Stated task: Retype the listing below line for line without changing any wording, and leave out the pictures.

Listing on locating words and elements:

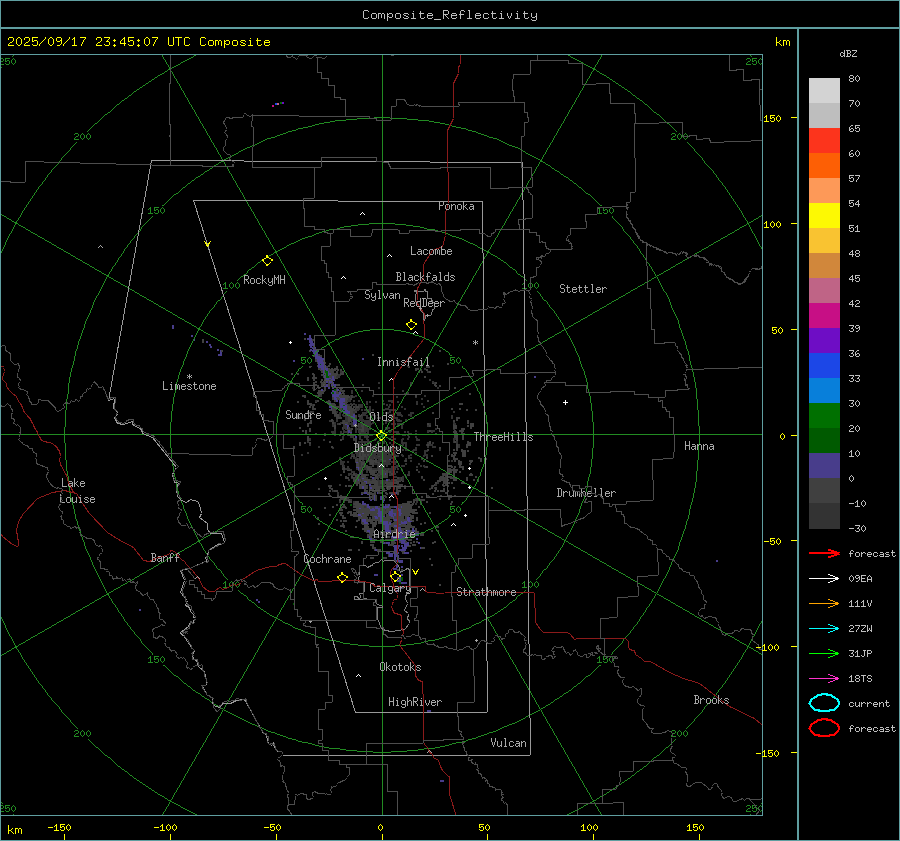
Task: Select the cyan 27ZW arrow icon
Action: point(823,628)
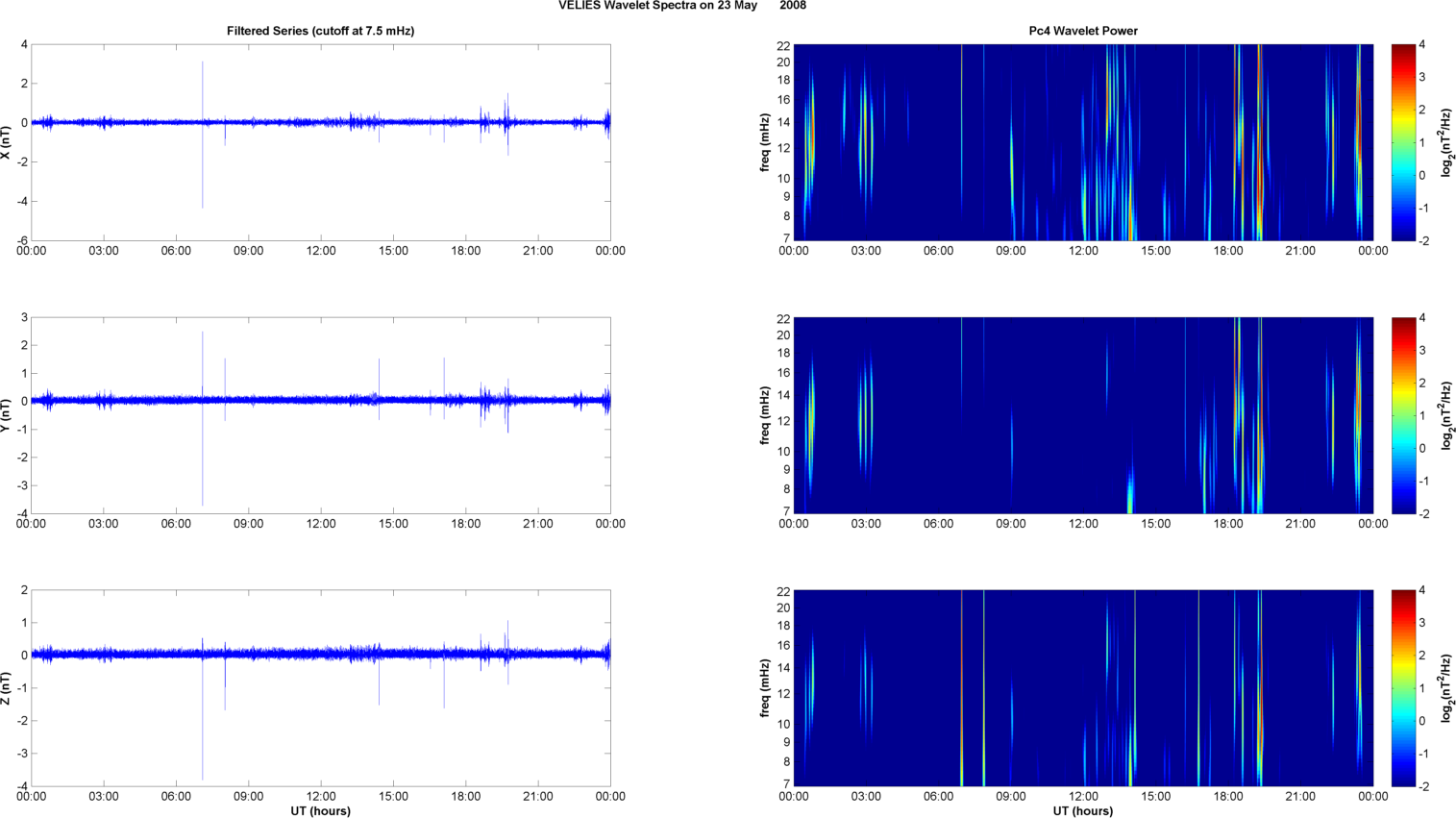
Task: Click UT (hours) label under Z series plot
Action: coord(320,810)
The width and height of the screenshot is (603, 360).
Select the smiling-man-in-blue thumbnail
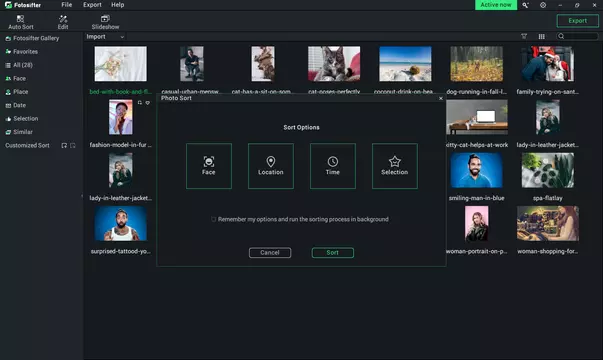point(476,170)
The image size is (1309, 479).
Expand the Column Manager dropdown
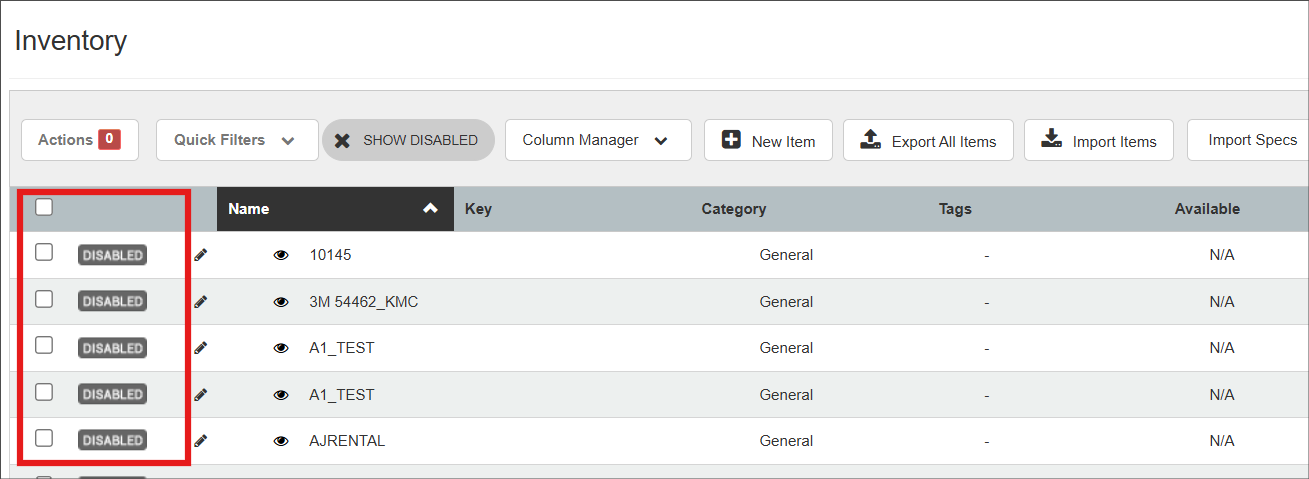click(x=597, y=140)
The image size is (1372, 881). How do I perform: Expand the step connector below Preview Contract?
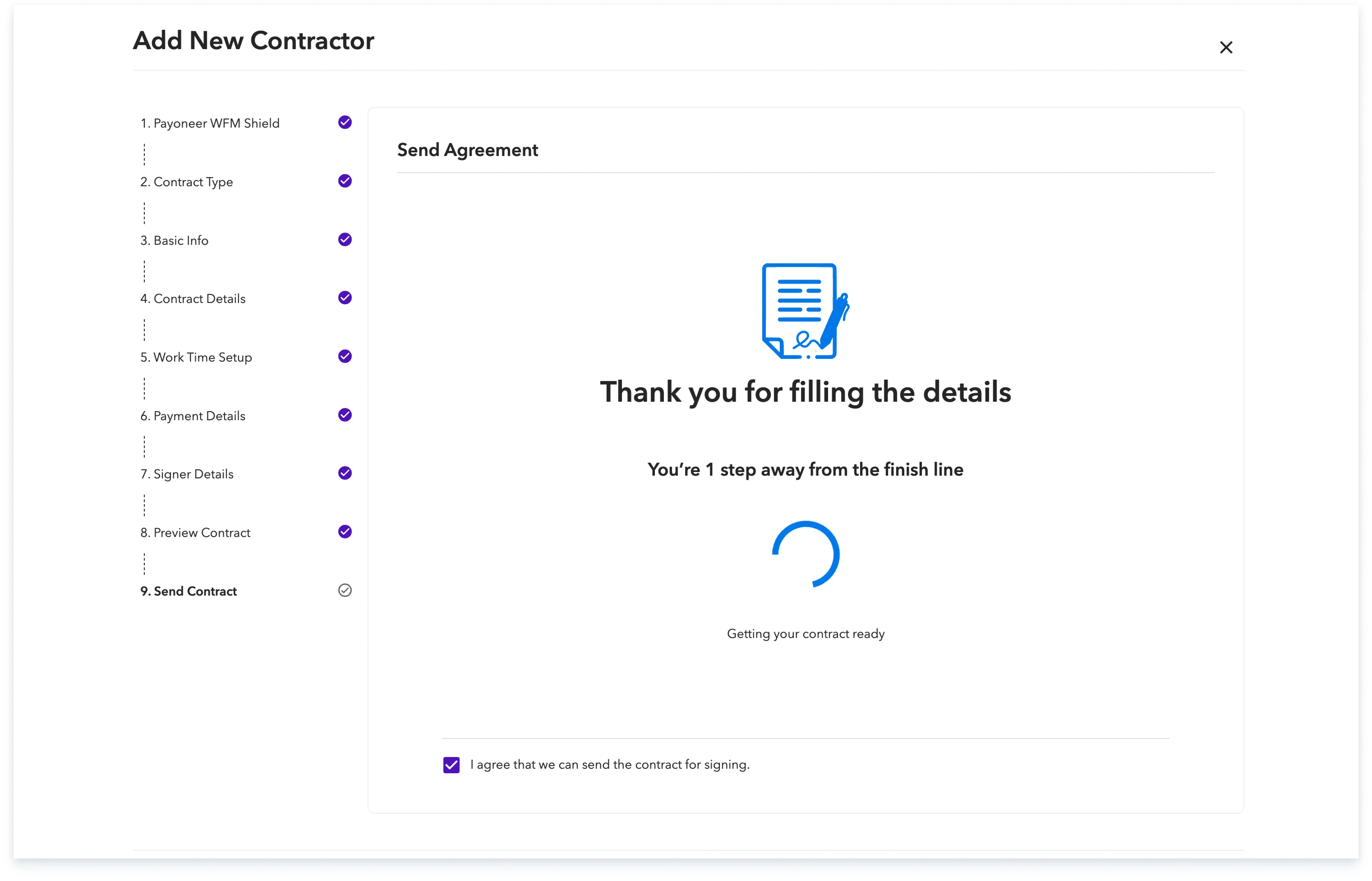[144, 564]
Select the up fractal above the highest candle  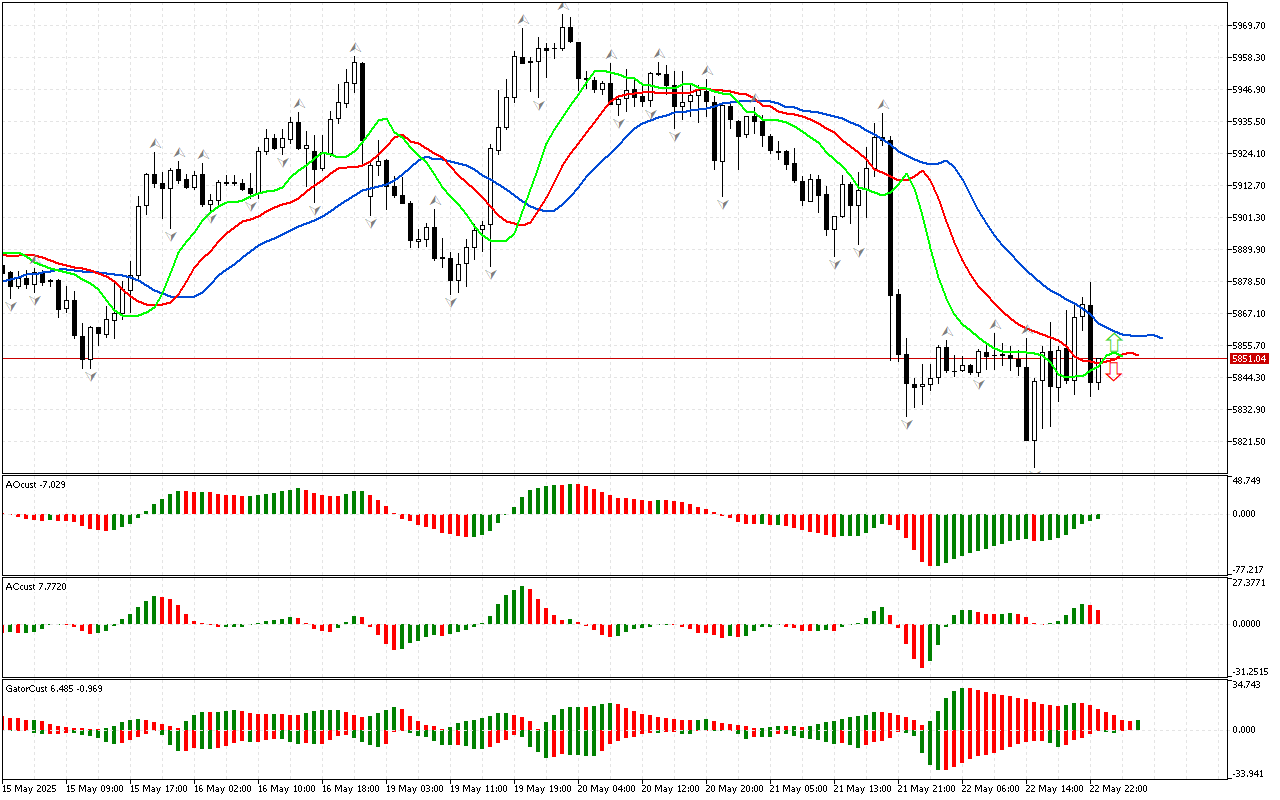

Complete output:
Task: Select the cyan 27ZW arrow icon
Action: point(823,628)
Task: Click UT (hours) label under Z series plot
Action: coord(320,810)
The width and height of the screenshot is (603, 360).
Select the smiling-man-in-blue thumbnail
point(476,170)
The image size is (1309, 479).
Expand the Column Manager dropdown
click(x=597, y=140)
The image size is (1372, 881). How do I perform: Expand the step connector below Preview Contract?
[144, 564]
Select the up fractal above the highest candle  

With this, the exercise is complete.